→ **Your assignment**:
Only an exact copy is wanted: the lines from the one holding "You are a GUI" through the last line below, minus the pictures.

→ **Collection entries**:
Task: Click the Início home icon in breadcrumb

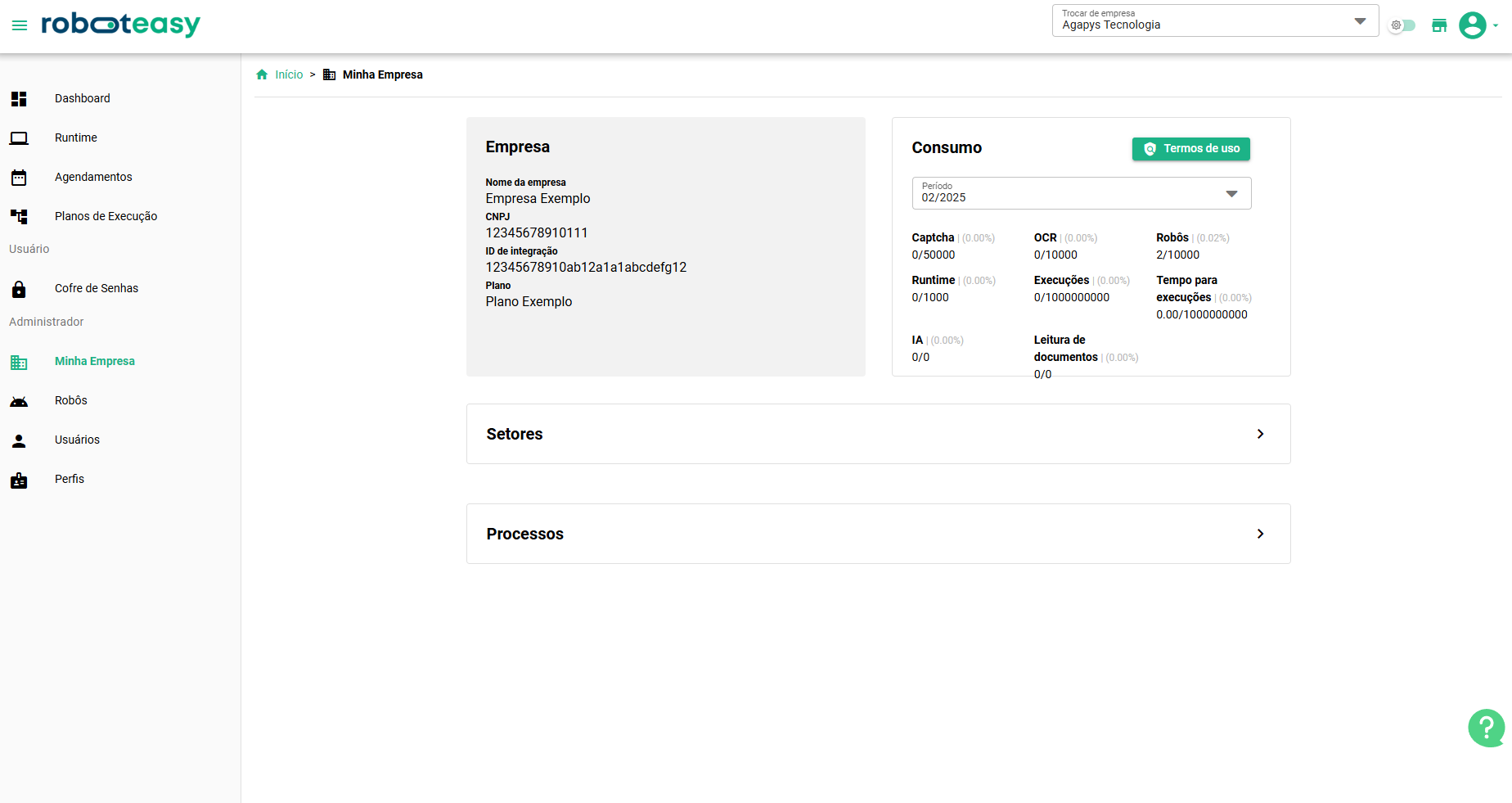Action: 262,74
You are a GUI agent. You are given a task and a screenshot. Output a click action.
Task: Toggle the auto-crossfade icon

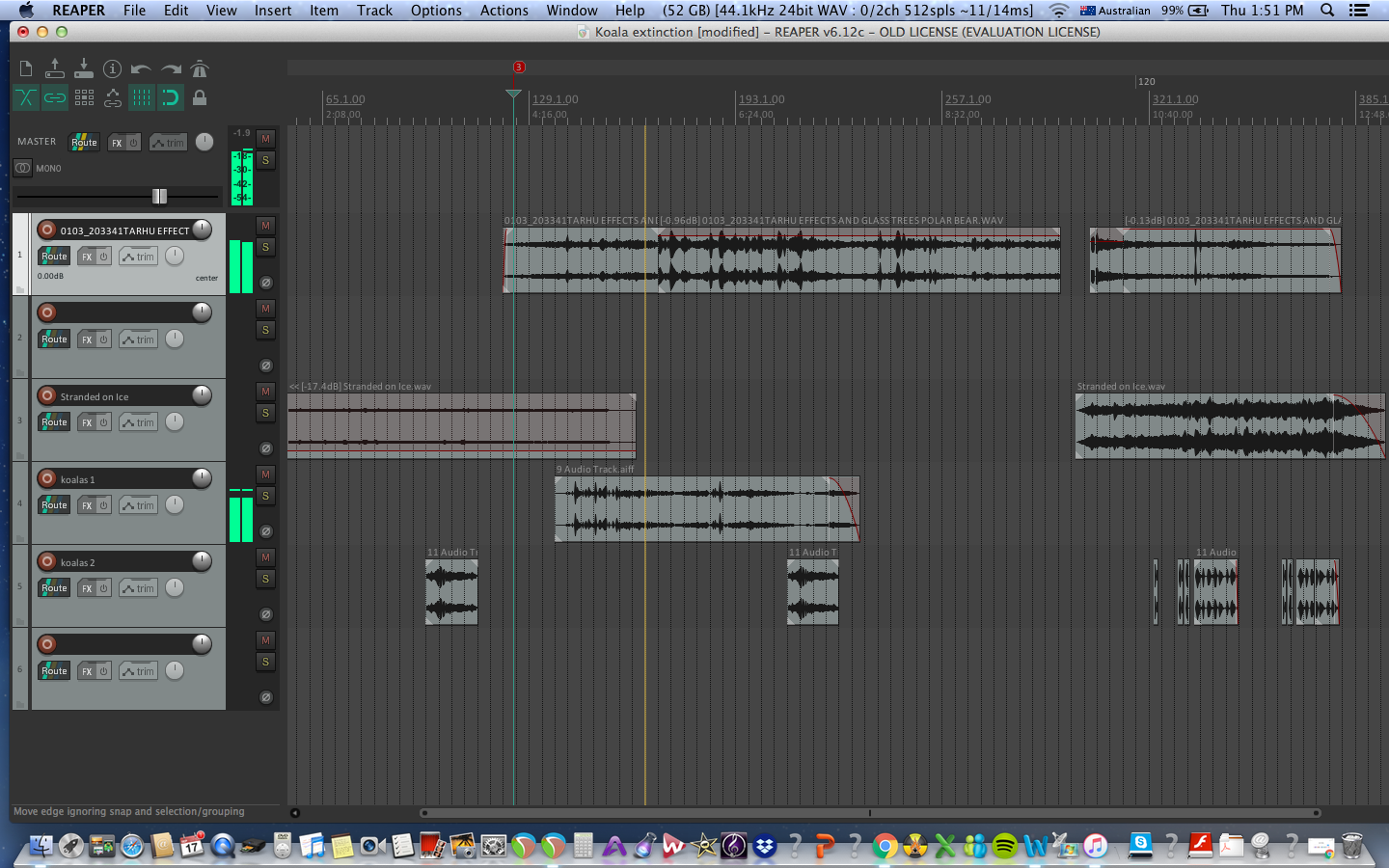(26, 97)
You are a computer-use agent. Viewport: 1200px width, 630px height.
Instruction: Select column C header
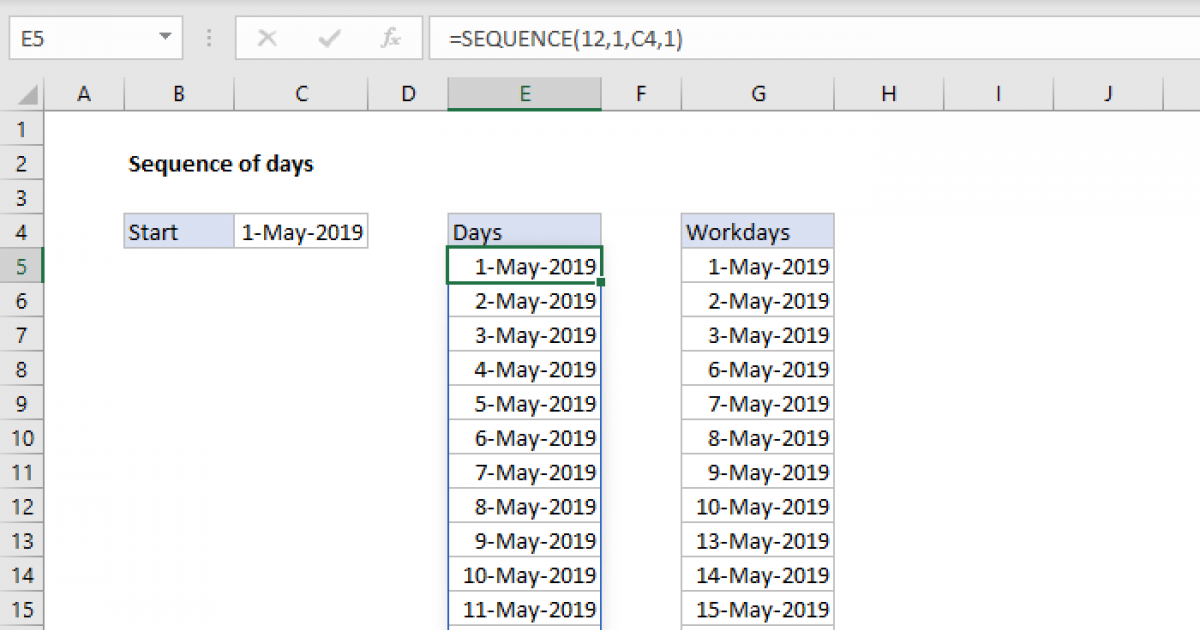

→ **Written response**:
You are a GUI agent. You are given a task and a screenshot. Output a click action.
Task: Toggle the auto-crossfade icon

(26, 97)
You are a computer-use agent. Viewport: 1200px width, 630px height.
Instruction: Select column C header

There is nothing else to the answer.